--- Material for this exercise ---
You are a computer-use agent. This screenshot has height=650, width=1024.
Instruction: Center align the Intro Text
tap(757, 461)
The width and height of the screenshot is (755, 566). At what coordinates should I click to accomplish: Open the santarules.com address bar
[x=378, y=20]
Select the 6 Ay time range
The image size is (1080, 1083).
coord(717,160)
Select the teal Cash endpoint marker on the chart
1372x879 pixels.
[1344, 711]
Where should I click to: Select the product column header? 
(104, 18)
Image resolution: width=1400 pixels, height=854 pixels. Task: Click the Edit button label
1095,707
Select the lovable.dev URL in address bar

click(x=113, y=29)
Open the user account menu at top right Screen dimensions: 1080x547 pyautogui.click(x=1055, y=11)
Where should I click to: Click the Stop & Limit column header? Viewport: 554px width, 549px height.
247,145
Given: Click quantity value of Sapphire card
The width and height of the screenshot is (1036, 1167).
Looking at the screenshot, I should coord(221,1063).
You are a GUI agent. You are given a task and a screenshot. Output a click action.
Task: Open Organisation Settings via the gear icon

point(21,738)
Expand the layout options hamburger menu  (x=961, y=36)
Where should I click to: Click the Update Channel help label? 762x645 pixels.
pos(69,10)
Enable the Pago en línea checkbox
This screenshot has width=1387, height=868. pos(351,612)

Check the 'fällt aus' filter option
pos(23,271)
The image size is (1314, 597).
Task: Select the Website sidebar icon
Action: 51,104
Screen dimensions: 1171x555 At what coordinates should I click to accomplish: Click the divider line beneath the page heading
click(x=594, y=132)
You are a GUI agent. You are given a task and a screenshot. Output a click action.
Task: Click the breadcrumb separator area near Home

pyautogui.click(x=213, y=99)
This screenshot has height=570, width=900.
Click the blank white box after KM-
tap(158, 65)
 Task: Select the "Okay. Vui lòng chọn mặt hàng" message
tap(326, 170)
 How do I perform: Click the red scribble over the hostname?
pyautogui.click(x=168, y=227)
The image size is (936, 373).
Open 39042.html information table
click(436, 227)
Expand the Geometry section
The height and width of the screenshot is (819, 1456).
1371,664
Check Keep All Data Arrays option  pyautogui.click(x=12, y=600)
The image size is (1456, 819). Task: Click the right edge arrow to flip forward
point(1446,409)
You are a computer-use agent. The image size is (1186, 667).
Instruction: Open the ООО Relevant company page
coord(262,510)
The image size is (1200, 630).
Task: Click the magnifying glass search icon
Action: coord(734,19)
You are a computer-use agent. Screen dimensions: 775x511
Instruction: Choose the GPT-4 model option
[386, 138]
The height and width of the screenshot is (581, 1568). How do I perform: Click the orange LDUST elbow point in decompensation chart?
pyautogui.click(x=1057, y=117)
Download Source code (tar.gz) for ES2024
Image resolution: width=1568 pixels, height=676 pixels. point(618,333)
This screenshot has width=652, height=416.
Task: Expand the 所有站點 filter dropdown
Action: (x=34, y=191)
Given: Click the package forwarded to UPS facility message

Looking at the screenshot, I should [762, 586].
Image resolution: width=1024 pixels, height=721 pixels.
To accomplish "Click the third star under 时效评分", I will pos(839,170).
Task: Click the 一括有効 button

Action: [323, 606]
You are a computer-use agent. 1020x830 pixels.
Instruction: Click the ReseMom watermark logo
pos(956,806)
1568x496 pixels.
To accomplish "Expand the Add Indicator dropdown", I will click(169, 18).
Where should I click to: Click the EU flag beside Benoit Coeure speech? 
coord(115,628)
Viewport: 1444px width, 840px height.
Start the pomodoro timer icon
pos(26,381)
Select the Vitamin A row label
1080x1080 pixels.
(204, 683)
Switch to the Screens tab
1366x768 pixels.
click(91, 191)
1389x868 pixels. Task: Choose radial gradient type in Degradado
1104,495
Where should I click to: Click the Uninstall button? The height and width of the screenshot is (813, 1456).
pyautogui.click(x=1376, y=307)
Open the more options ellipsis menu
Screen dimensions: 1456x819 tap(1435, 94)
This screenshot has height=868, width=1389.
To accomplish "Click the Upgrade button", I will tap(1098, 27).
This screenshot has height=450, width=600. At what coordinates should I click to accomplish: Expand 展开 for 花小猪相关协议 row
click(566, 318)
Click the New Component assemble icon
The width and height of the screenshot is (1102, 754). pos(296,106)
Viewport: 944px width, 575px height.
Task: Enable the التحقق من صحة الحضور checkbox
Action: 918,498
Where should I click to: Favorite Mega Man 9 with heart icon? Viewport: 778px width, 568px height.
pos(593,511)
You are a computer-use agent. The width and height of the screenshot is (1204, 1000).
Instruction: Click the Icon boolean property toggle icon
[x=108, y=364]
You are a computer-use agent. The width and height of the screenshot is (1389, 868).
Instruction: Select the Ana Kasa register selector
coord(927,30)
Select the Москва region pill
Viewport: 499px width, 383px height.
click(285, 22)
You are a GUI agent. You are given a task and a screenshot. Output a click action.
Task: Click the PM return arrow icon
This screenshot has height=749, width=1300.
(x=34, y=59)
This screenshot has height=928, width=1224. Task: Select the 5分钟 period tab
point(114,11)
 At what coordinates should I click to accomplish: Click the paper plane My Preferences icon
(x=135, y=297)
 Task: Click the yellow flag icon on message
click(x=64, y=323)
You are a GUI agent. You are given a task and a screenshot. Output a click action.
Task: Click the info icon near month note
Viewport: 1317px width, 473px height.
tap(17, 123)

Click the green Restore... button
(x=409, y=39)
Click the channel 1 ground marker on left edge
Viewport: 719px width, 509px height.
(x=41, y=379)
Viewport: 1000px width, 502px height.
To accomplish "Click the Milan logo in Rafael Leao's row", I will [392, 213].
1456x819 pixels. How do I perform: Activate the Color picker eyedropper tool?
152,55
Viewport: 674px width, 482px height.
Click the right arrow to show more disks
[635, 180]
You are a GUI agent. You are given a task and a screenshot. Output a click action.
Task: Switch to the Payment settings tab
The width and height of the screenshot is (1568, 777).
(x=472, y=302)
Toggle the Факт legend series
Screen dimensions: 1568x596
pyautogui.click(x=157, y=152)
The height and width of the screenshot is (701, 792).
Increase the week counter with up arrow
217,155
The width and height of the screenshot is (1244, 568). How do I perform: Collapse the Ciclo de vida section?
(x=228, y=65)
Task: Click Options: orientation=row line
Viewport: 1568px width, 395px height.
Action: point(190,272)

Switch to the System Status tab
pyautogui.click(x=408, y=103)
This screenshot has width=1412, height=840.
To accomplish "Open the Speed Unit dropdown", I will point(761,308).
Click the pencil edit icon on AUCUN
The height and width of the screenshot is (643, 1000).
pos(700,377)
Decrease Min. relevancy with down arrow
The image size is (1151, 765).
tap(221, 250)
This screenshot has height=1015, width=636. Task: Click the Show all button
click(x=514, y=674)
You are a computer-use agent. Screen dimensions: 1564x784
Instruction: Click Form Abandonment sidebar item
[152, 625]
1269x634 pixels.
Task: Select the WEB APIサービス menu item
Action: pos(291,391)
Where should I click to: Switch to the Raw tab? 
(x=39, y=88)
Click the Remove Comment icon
---
Task statement: Copy the material above line for line, without changing anything.

Output below:
You are a computer-use agent. This screenshot has height=650, width=1024.
Instruction: Center align the Intro Text
tap(757, 461)
The width and height of the screenshot is (755, 566). At what coordinates should I click to accomplish: Open the santarules.com address bar
[x=378, y=20]
Select the 6 Ay time range
The image size is (1080, 1083).
coord(717,160)
Select the teal Cash endpoint marker on the chart
1372x879 pixels.
[1344, 711]
Where should I click to: Select the product column header? 
(104, 18)
Image resolution: width=1400 pixels, height=854 pixels. Task: Click the Edit button label
1095,707
Select the lovable.dev URL in address bar

click(x=113, y=29)
Open the user account menu at top right Screen dimensions: 1080x547 pyautogui.click(x=1055, y=11)
Where should I click to: Click the Stop & Limit column header? Viewport: 554px width, 549px height.
247,145
Given: Click quantity value of Sapphire card
The width and height of the screenshot is (1036, 1167).
Looking at the screenshot, I should coord(221,1063).
You are a GUI agent. You are given a task and a screenshot. Output a click action.
Task: Open Organisation Settings via the gear icon

point(21,738)
Expand the layout options hamburger menu  (x=961, y=36)
Where should I click to: Click the Update Channel help label? 762x645 pixels.
pos(69,10)
Enable the Pago en línea checkbox
This screenshot has width=1387, height=868. pos(351,612)

Check the 'fällt aus' filter option
pos(23,271)
The image size is (1314, 597).
Task: Select the Website sidebar icon
Action: 51,104
Screen dimensions: 1171x555 At what coordinates should I click to accomplish: Click the divider line beneath the page heading
click(x=594, y=132)
You are a GUI agent. You are given a task and a screenshot. Output a click action.
Task: Click the breadcrumb separator area near Home

pyautogui.click(x=213, y=99)
This screenshot has height=570, width=900.
Click the blank white box after KM-
tap(158, 65)
 Task: Select the "Okay. Vui lòng chọn mặt hàng" message
tap(326, 170)
 How do I perform: Click the red scribble over the hostname?
pyautogui.click(x=168, y=227)
The image size is (936, 373).
Open 39042.html information table
click(436, 227)
Expand the Geometry section
The height and width of the screenshot is (819, 1456).
1371,664
Check Keep All Data Arrays option  pyautogui.click(x=12, y=600)
The image size is (1456, 819). Task: Click the right edge arrow to flip forward
point(1446,409)
You are a computer-use agent. The image size is (1186, 667).
Instruction: Open the ООО Relevant company page
coord(262,510)
The image size is (1200, 630).
Task: Click the magnifying glass search icon
Action: coord(734,19)
You are a computer-use agent. Screen dimensions: 775x511
Instruction: Choose the GPT-4 model option
[386, 138]
The height and width of the screenshot is (581, 1568). How do I perform: Click the orange LDUST elbow point in decompensation chart?
pyautogui.click(x=1057, y=117)
Download Source code (tar.gz) for ES2024
Image resolution: width=1568 pixels, height=676 pixels. point(618,333)
This screenshot has width=652, height=416.
Task: Expand the 所有站點 filter dropdown
Action: (x=34, y=191)
Given: Click the package forwarded to UPS facility message

Looking at the screenshot, I should [762, 586].
Image resolution: width=1024 pixels, height=721 pixels.
To accomplish "Click the third star under 时效评分", I will pos(839,170).
Task: Click the 一括有効 button

Action: [323, 606]
You are a computer-use agent. 1020x830 pixels.
Instruction: Click the ReseMom watermark logo
pos(956,806)
1568x496 pixels.
To accomplish "Expand the Add Indicator dropdown", I will click(169, 18).
Where should I click to: Click the EU flag beside Benoit Coeure speech? 
coord(115,628)
Viewport: 1444px width, 840px height.
Start the pomodoro timer icon
pos(26,381)
Select the Vitamin A row label
1080x1080 pixels.
(204, 683)
Switch to the Screens tab
1366x768 pixels.
click(91, 191)
1389x868 pixels. Task: Choose radial gradient type in Degradado
1104,495
Where should I click to: Click the Uninstall button? The height and width of the screenshot is (813, 1456).
pyautogui.click(x=1376, y=307)
Open the more options ellipsis menu
Screen dimensions: 1456x819 tap(1435, 94)
This screenshot has height=868, width=1389.
To accomplish "Click the Upgrade button", I will tap(1098, 27).
This screenshot has height=450, width=600. At what coordinates should I click to accomplish: Expand 展开 for 花小猪相关协议 row
click(566, 318)
Click the New Component assemble icon
The width and height of the screenshot is (1102, 754). pos(296,106)
Viewport: 944px width, 575px height.
Task: Enable the التحقق من صحة الحضور checkbox
Action: 918,498
Where should I click to: Favorite Mega Man 9 with heart icon? Viewport: 778px width, 568px height.
pos(593,511)
You are a computer-use agent. The width and height of the screenshot is (1204, 1000).
Instruction: Click the Icon boolean property toggle icon
[x=108, y=364]
You are a computer-use agent. The width and height of the screenshot is (1389, 868).
Instruction: Select the Ana Kasa register selector
coord(927,30)
Select the Москва region pill
Viewport: 499px width, 383px height.
click(285, 22)
You are a GUI agent. You are given a task and a screenshot. Output a click action.
Task: Click the PM return arrow icon
This screenshot has height=749, width=1300.
(x=34, y=59)
This screenshot has height=928, width=1224. Task: Select the 5分钟 period tab
point(114,11)
 At what coordinates should I click to accomplish: Click the paper plane My Preferences icon
(x=135, y=297)
 Task: Click the yellow flag icon on message
click(x=64, y=323)
You are a GUI agent. You are given a task and a screenshot. Output a click action.
Task: Click the info icon near month note
Viewport: 1317px width, 473px height.
tap(17, 123)

Click the green Restore... button
(x=409, y=39)
Click the channel 1 ground marker on left edge
Viewport: 719px width, 509px height.
(x=41, y=379)
Viewport: 1000px width, 502px height.
To accomplish "Click the Milan logo in Rafael Leao's row", I will [392, 213].
1456x819 pixels. How do I perform: Activate the Color picker eyedropper tool?
152,55
Viewport: 674px width, 482px height.
Click the right arrow to show more disks
[635, 180]
You are a GUI agent. You are given a task and a screenshot. Output a click action.
Task: Switch to the Payment settings tab
The width and height of the screenshot is (1568, 777).
(x=472, y=302)
Toggle the Факт legend series
Screen dimensions: 1568x596
pyautogui.click(x=157, y=152)
The height and width of the screenshot is (701, 792).
Increase the week counter with up arrow
217,155
The width and height of the screenshot is (1244, 568). How do I perform: Collapse the Ciclo de vida section?
(x=228, y=65)
Task: Click Options: orientation=row line
Viewport: 1568px width, 395px height.
Action: point(190,272)

Switch to the System Status tab
pyautogui.click(x=408, y=103)
This screenshot has width=1412, height=840.
To accomplish "Open the Speed Unit dropdown", I will point(761,308).
Click the pencil edit icon on AUCUN
The height and width of the screenshot is (643, 1000).
pos(700,377)
Decrease Min. relevancy with down arrow
The image size is (1151, 765).
tap(221, 250)
This screenshot has height=1015, width=636. Task: Click the Show all button
click(x=514, y=674)
You are a computer-use agent. Screen dimensions: 1564x784
Instruction: Click Form Abandonment sidebar item
[152, 625]
1269x634 pixels.
Task: Select the WEB APIサービス menu item
Action: pos(291,391)
Where should I click to: Switch to the Raw tab? 
(x=39, y=88)
Click the Remove Comment icon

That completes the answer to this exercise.